Large corporate Web sites were heavily targeted by hackers in the early part of this year, according to the threat round-up report from US security firm Trend Micro.
Citing the report, Computing.co.uk says cyber-criminals launched SQL injection attacks on thousands of Web pages belonging to some of the largest companies in the US, as well as state government agencies and educational institutions.
Criminals are increasingly targeting affluent users, such as C-level executives, in the hope of accessing lucrative bank accounts and sourcing login credentials and e-mail addresses that span whole organisations.
Facebook value drops $11.25bn
Court papers have told the world what it already knows: Facebook is not worth $15 billion, says The Register.
That was the value Microsoft slapped on the social networking poster child last October when it forked out $240 million for a 1.6% stake in the company. But according to papers from the recently settled court case between Facebook and Harvard University dating site ConnectU, Facebook believes its common stock is worth only $3.75 billion.
The founders of ConnectU accused Facebook CEO Mark Zuckerberg of stealing their idea, and in February, the companies reached a secret agreement involving cash and stock. But ConnectU later backed out of the deal, claiming it was unenforceable, and Facebook turned back to the courts.
Europe votes on anti-piracy
Europeans suspected of putting movies and music on file-sharing networks could be thrown off the Web under proposals before Brussels, reports The BBC.
The powers are in a number of laws that aim to harmonise the regulations governing Europe's telecom markets.
Other amendments added to the packet of laws allow governments to decide which software can be used on the Web. Campaigners say the laws trample on personal privacy and turn Net suppliers into copyright enforcers.
Breach at registrar led to ICANN hijack
The international organisation that oversees the Web's top-level domain naming system said the hijacking last month of several of its domains was due to a security breach at the registrar that manages those URLs, says New York Times.

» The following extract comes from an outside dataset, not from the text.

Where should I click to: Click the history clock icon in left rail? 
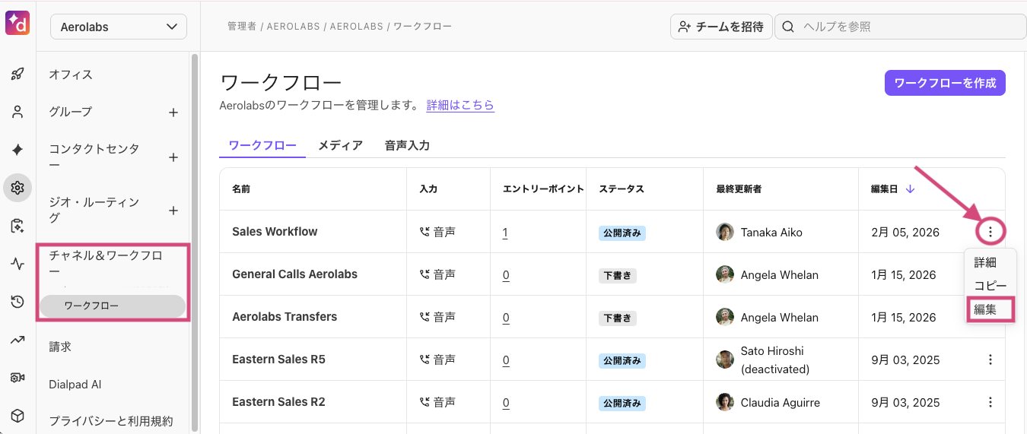coord(17,302)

Although it did not name the registrar explicitly, according to WHOIS searches, New York-based Register.com manages the domains that were redirected, as well as the primary icann.org and iana.org domains.
Two weeks ago, Turkish hackers rerouted traffic to some of the domains used by ICANN (Internet Corporation for Assigned Names and Numbers) and one of its subsidiary organisations, IANA (Internet Assigned Numbers Authority).